Now that we have that out of the way, let’s talk about why it’s important to speak to my generation. There’s a great deal of talk in The United Methodist Church about reaching new generations. But if we’re committed to making young people a priority, then preachers need to become students of that generation.

I made a mass appeal for help with this blog post on Facebook. One of the most common responses was something like:

Don’t just throw references out trying to “be cool” or “relevant.” If pastors want to use references from a younger generation, then those references should come out of relationships with younger people.

Make no mistake, if you want younger people plugging into the life of your congregation, then you better be authentic. These sermon illustrations aren’t meant to be cheap appeals to younger adults in an attempt to seem “hip” or “cool” from the pulpit. They are, however, an attempt to be mindful that some of the people you’re ministering with (or hope to minister with) may not get every song reference or cultural nod to the 1960s and early-70s. If you want the gospel to come alive for them, learn more about them, strike up a relationship with them, and then remember to occasionally use references from “their world” to drive a point home in a sermon.

So without further adieu, here’s a working list of cultural references to begin your education:


(This one is tough because the rise of the Internet has created a huge diversity in popular music. But here are a few artists and why they’re important for my generation)

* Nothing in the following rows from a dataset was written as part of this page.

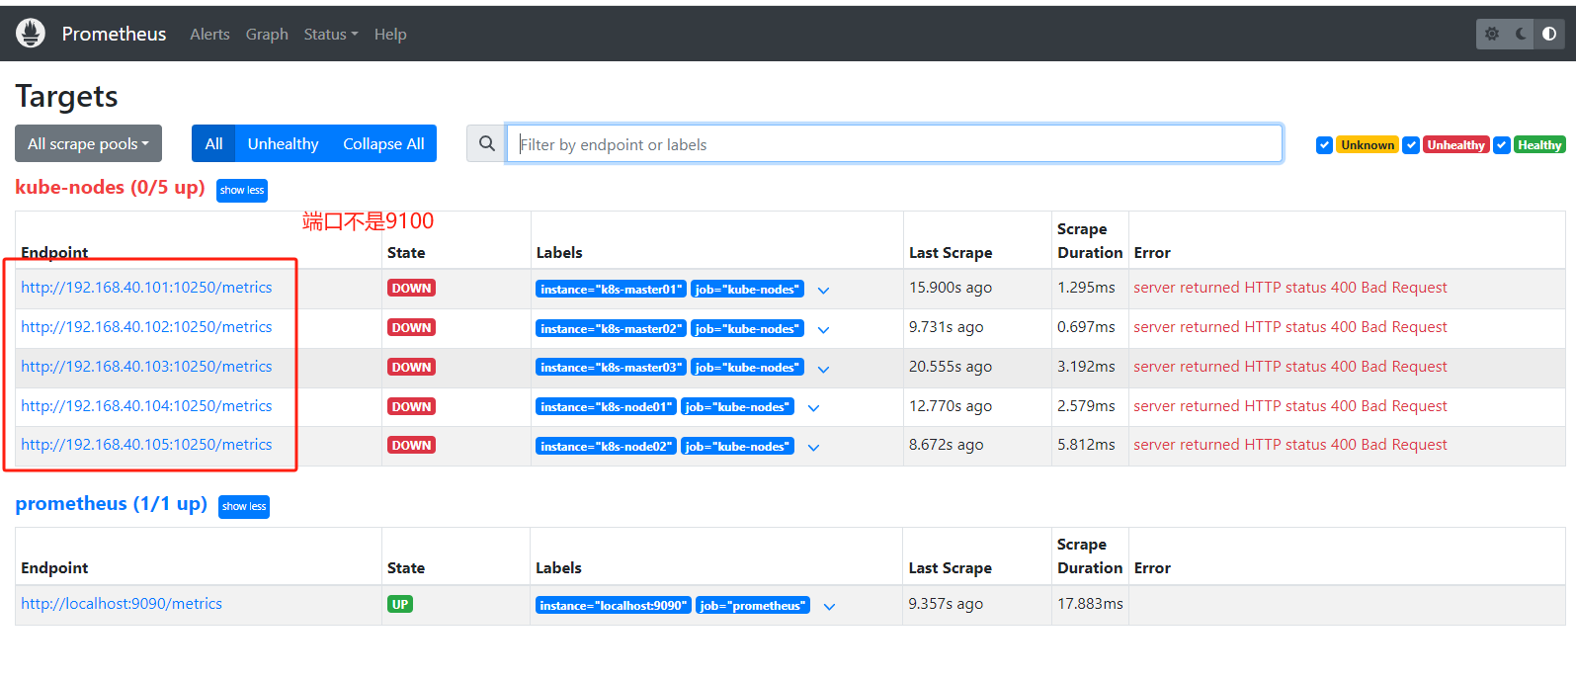Click the magnifying glass search icon
Image resolution: width=1576 pixels, height=681 pixels.
coord(486,144)
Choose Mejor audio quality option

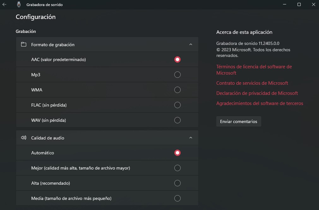(178, 168)
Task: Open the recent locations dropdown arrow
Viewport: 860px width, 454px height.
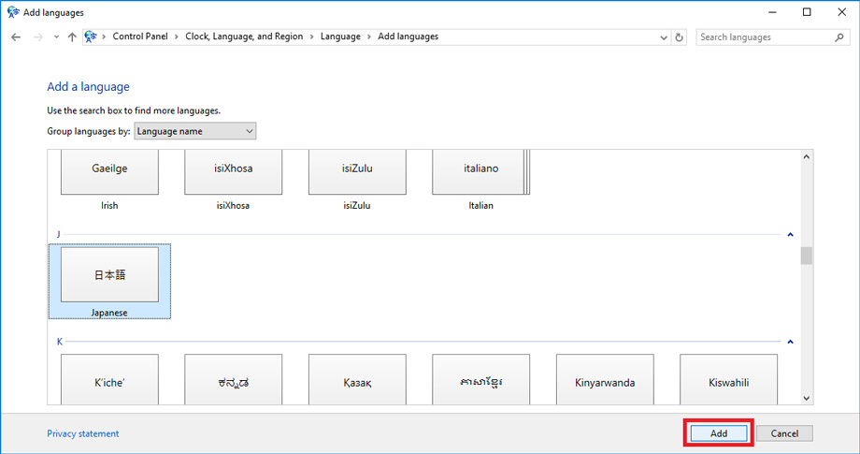Action: click(x=56, y=37)
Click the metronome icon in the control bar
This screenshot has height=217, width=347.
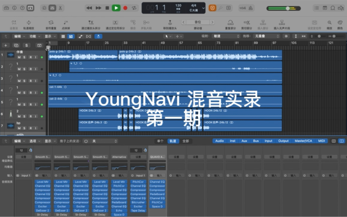tap(251, 8)
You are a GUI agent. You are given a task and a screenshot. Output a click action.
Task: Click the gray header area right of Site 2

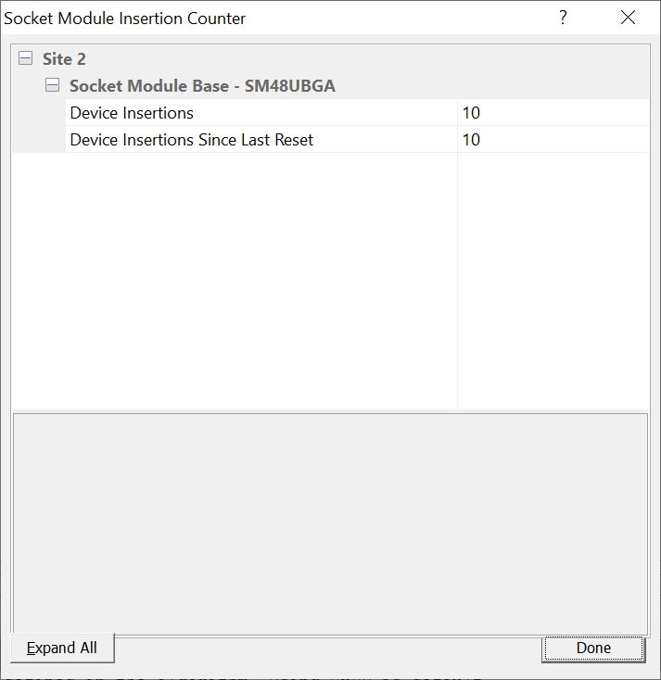[x=368, y=58]
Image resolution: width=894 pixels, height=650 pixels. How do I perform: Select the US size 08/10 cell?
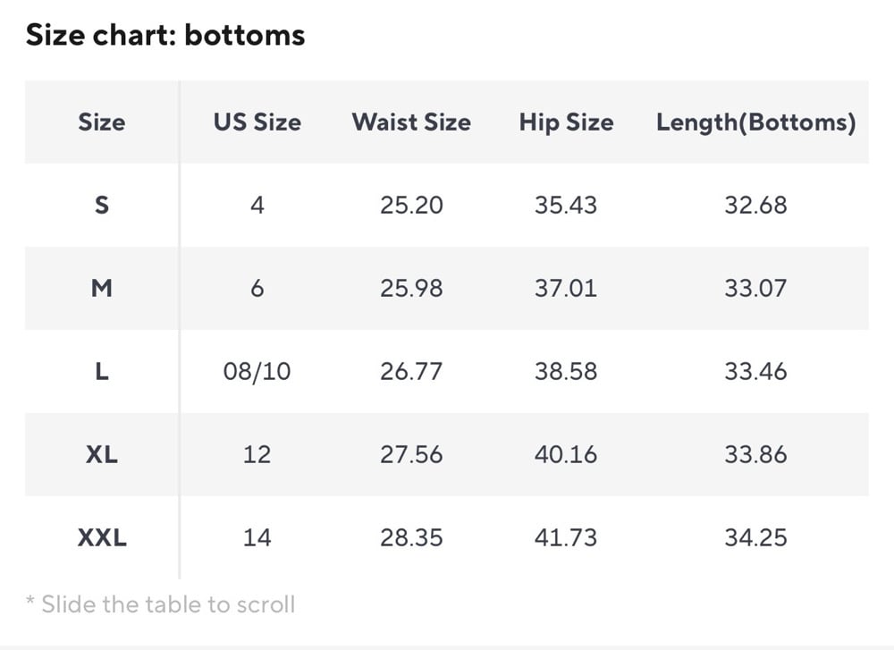[x=257, y=371]
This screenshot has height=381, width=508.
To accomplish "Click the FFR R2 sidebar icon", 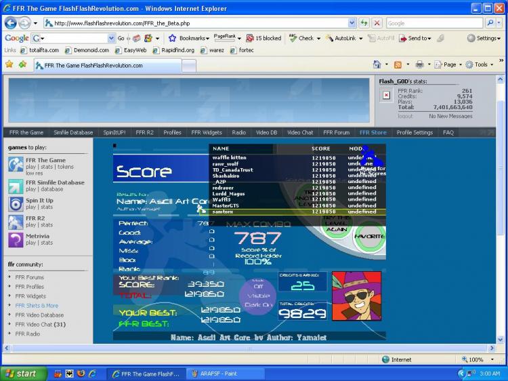I will [x=16, y=222].

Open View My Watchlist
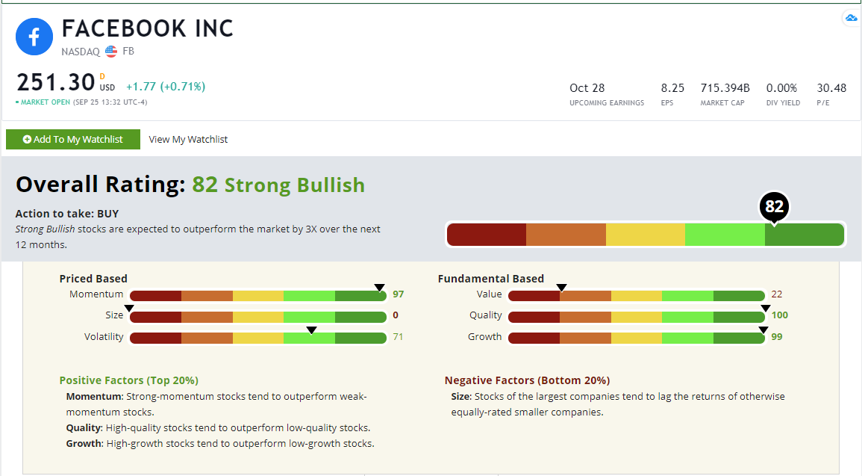click(x=188, y=139)
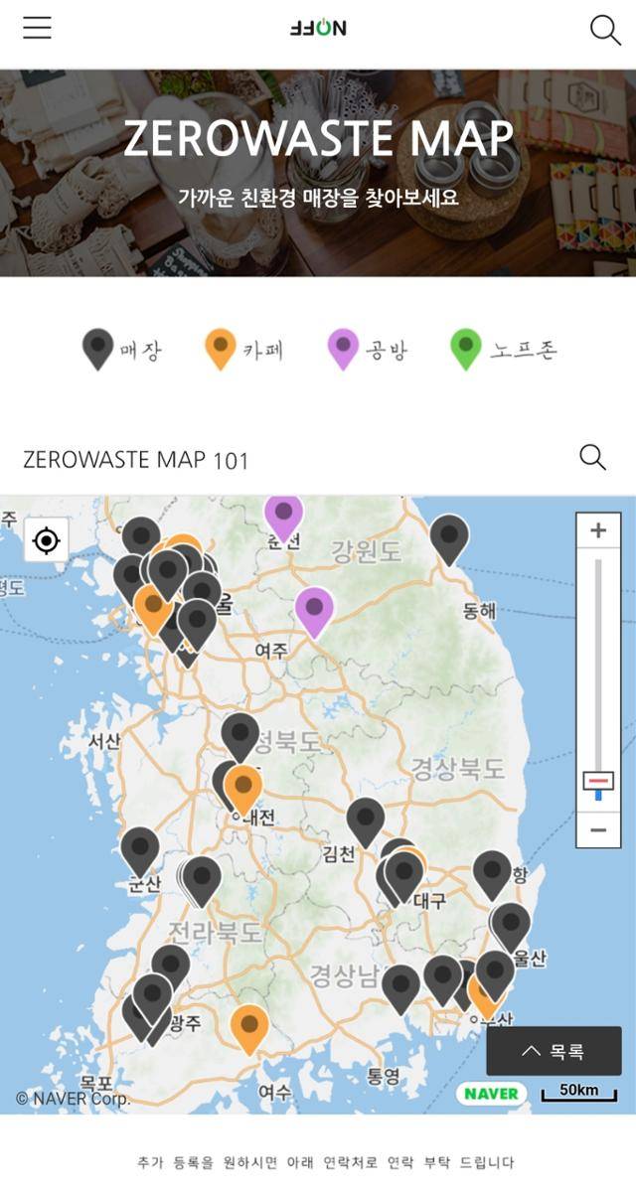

  • Nirvana: This band marked the end of the 80s punk/hair band era many Gen-Xers fondly remember. They ushered in a new genre of music known as alternative/grunge. Besides than, the lyrics are pretty poetic.
  • Lilith Fair: For many women of my generation, this solidified the identity of the female artist. Keep in mind that this identity is also in tension to the hyper-sexualized image of many current female pop artists. But nonetheless, it was a powerful breakthrough for women in music.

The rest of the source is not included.